• _Exercise brief_
Produce as output only the lines below starting at the line with "asking you to" and continuing through the line with "You are a computer-use agent. The width", each one exactly as written.

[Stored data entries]
━━━━━━━━━━━━━━━━━━━━━━━━━━━━━━
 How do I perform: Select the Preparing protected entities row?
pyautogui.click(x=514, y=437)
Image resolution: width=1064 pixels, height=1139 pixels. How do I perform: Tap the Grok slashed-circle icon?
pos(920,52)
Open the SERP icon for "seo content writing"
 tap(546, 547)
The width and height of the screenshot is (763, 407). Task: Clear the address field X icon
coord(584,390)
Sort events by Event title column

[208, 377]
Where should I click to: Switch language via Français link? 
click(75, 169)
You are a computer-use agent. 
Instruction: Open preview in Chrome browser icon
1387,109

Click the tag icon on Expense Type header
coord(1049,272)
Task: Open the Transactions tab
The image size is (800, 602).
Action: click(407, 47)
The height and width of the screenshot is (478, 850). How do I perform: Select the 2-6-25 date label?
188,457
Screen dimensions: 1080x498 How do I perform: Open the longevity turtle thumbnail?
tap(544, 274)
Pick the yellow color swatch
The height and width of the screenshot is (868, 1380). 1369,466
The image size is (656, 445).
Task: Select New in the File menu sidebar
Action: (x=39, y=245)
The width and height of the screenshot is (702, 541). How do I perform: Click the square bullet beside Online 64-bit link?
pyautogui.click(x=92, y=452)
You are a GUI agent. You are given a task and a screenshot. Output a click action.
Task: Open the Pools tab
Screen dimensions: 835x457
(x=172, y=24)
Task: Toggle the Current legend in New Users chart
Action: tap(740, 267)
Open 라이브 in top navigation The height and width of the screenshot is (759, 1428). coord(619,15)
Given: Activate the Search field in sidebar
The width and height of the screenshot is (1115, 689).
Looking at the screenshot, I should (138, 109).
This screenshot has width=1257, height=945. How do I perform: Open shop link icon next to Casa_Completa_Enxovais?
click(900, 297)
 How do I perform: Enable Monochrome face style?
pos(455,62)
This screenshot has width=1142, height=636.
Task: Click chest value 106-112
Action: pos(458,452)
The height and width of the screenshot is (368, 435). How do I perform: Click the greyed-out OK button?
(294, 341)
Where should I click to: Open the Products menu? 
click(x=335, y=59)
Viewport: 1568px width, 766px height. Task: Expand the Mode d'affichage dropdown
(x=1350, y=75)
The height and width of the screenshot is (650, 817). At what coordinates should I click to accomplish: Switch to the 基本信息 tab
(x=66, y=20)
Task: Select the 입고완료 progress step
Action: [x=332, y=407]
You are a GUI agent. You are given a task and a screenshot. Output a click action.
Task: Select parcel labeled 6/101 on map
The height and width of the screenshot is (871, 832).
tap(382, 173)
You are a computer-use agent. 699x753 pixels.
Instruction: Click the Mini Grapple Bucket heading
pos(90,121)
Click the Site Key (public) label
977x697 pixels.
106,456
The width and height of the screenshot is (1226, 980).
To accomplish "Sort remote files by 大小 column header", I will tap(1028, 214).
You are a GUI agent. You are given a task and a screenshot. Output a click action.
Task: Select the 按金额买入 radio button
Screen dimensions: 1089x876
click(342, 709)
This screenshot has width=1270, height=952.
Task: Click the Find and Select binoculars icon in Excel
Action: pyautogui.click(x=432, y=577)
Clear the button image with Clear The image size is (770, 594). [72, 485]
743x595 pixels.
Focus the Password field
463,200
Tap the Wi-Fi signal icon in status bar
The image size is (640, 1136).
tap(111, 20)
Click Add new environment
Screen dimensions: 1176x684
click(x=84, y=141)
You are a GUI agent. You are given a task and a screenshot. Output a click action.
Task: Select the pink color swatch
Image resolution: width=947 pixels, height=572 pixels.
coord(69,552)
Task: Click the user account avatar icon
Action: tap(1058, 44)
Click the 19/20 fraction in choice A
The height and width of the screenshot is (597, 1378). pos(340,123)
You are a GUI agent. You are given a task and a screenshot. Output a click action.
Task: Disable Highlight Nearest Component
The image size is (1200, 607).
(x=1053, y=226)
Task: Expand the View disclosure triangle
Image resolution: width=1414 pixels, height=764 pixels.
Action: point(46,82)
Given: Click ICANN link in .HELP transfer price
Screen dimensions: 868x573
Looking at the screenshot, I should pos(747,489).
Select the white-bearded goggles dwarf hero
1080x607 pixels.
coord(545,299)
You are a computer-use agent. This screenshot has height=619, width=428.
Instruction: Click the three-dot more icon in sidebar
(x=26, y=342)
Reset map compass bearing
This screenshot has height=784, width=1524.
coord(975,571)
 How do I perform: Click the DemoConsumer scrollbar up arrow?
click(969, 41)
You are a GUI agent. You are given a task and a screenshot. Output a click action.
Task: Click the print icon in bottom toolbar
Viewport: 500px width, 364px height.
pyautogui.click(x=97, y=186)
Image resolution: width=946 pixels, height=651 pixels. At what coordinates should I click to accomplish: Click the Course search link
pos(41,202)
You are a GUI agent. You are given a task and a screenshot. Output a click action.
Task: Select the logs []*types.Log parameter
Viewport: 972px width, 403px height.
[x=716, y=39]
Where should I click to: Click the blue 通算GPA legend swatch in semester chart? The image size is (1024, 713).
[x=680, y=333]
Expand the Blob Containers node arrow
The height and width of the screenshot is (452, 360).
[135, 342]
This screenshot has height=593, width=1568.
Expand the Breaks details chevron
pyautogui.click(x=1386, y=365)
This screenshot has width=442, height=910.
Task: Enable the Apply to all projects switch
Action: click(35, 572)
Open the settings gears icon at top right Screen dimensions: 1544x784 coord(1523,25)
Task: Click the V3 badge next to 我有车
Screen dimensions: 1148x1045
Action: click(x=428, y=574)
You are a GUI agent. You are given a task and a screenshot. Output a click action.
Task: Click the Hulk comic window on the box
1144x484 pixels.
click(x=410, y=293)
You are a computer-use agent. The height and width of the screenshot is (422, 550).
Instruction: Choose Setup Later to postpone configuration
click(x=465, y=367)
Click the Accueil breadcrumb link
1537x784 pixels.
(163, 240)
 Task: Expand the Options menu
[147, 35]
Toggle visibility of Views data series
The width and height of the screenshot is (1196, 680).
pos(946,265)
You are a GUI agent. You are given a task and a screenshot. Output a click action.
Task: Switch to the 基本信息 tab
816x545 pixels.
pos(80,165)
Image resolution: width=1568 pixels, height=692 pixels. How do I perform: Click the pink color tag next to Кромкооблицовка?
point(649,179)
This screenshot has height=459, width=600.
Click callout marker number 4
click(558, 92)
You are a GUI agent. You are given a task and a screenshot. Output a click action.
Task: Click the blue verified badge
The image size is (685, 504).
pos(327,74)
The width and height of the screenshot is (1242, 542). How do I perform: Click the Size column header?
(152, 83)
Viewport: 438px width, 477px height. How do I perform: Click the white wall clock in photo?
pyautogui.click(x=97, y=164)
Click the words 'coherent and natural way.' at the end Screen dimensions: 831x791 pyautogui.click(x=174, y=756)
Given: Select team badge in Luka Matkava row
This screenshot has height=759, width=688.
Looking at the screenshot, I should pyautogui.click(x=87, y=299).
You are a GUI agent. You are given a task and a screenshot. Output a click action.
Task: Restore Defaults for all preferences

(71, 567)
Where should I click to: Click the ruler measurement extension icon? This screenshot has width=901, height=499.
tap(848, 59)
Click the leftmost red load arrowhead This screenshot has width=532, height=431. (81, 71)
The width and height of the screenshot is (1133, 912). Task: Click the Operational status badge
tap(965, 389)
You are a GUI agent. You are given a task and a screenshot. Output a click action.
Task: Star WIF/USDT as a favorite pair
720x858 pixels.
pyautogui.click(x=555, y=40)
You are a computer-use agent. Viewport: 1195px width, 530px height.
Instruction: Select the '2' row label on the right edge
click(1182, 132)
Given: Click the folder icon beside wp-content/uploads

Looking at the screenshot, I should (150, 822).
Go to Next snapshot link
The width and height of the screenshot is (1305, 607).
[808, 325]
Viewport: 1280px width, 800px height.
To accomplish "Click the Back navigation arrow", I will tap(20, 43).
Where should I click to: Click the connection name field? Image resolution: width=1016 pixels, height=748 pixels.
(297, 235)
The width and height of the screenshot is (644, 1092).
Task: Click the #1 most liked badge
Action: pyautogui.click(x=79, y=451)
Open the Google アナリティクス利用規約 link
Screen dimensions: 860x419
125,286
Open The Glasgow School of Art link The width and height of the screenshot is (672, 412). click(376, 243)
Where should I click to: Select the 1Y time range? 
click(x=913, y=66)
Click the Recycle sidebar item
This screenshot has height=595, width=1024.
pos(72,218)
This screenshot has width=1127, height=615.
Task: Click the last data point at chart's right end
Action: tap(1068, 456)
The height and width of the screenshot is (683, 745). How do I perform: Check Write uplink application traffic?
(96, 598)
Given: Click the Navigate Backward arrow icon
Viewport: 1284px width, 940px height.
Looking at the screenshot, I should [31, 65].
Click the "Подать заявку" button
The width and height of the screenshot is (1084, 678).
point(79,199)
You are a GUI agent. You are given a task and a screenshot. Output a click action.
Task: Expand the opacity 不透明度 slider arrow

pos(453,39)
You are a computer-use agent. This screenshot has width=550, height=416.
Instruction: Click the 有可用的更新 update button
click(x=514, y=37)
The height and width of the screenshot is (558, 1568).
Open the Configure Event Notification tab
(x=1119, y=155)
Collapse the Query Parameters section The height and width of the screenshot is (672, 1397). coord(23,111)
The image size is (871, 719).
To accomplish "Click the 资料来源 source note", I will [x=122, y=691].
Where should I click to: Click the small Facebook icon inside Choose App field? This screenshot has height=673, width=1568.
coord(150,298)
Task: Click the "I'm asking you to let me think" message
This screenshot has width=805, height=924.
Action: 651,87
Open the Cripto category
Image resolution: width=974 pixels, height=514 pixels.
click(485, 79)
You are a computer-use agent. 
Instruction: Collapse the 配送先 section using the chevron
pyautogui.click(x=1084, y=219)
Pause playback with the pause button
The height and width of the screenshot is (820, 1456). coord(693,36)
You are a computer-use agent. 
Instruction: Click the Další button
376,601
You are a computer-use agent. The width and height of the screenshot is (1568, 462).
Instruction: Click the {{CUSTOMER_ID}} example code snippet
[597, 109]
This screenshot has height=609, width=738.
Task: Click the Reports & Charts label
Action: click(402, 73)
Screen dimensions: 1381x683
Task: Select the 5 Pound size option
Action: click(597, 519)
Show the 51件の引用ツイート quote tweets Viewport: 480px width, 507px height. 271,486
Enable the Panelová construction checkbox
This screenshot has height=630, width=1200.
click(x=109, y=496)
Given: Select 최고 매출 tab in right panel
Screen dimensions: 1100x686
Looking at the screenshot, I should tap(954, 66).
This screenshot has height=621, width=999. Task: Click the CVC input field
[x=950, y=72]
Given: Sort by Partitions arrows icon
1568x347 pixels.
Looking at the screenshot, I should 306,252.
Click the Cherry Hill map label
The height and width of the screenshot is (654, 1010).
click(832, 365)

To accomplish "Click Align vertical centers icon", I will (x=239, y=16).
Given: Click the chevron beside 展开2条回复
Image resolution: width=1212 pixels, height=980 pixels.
━━━━━━━━━━━━━━━━━━━━━━━━━━━━━━
• _Response below_
Task: Click the "I'm asking you to let me think" message
This screenshot has width=805, height=924.
Action: 651,87
Open the Cripto category
Image resolution: width=974 pixels, height=514 pixels.
click(485, 79)
You are a computer-use agent. 
Instruction: Collapse the 配送先 section using the chevron
pyautogui.click(x=1084, y=219)
Pause playback with the pause button
The height and width of the screenshot is (820, 1456). coord(693,36)
You are a computer-use agent. 
Instruction: Click the Další button
376,601
You are a computer-use agent. The width and height of the screenshot is (1568, 462).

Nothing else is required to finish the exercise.